**TASK:**
Return each line of the listing that contains the word "resolution".

[start of DATASET CONTENT]

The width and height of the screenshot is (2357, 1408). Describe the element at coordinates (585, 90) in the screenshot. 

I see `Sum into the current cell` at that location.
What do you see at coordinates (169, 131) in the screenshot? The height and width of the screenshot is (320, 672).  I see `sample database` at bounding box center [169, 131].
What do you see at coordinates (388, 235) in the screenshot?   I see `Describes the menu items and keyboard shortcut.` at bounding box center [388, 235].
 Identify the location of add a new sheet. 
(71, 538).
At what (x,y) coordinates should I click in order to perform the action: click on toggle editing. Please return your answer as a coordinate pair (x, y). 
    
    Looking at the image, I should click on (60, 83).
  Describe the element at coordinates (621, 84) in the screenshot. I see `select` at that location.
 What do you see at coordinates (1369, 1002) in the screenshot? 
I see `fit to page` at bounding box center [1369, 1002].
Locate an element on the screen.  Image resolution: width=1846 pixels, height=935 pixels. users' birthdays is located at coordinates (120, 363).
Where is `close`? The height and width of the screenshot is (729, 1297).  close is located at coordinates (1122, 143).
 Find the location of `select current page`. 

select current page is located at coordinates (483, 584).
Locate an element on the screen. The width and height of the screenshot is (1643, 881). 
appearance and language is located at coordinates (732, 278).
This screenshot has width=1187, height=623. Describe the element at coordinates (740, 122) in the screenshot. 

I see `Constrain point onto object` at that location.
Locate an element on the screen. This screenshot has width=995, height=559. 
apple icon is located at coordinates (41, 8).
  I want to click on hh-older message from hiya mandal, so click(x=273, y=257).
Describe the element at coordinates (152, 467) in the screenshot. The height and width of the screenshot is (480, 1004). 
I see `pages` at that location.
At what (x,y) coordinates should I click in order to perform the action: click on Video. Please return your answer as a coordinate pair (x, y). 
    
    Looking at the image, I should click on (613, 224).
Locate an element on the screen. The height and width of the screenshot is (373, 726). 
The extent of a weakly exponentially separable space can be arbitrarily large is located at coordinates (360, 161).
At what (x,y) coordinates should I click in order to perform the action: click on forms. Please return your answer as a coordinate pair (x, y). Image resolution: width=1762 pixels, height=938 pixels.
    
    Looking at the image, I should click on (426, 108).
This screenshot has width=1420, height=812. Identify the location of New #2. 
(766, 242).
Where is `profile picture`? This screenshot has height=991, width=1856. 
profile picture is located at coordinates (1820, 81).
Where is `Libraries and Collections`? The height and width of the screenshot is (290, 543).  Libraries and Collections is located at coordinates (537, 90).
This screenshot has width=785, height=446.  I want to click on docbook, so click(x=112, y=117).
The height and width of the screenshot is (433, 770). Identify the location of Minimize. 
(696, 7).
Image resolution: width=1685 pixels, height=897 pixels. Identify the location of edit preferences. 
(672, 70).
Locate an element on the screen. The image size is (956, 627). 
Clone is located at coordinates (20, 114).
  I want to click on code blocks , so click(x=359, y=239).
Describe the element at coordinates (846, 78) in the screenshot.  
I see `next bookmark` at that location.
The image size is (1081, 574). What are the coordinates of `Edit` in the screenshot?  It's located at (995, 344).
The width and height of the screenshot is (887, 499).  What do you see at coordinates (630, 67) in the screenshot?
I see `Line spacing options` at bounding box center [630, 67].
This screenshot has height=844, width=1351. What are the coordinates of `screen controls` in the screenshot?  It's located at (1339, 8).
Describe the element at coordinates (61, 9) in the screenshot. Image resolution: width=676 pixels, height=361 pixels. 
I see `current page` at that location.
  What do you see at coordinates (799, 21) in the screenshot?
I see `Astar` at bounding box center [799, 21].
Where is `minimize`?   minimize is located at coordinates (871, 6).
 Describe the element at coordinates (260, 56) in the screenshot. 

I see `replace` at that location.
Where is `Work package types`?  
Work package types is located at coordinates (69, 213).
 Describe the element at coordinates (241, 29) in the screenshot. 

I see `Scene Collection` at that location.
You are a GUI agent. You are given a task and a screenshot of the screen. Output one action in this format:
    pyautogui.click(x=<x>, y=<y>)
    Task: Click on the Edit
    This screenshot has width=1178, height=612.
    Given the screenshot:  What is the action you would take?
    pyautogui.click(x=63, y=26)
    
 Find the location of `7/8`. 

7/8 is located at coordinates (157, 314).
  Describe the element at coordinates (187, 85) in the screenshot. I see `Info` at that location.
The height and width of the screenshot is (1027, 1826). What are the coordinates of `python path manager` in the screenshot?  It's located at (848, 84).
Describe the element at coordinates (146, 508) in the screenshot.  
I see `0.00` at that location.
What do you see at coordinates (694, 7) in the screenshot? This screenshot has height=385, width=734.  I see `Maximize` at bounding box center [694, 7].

[end of DATASET CONTENT]

**ANSWER TO THIS TASK:**
Locate an element on the screen.  Image resolution: width=1846 pixels, height=935 pixels. users' birthdays is located at coordinates (120, 363).
At what (x,y) coordinates should I click in order to perform the action: click on forms. Please return your answer as a coordinate pair (x, y). Image resolution: width=1762 pixels, height=938 pixels.
Image resolution: width=1685 pixels, height=897 pixels. Identify the location of edit preferences. 
Describe the element at coordinates (61, 9) in the screenshot. Image resolution: width=676 pixels, height=361 pixels. 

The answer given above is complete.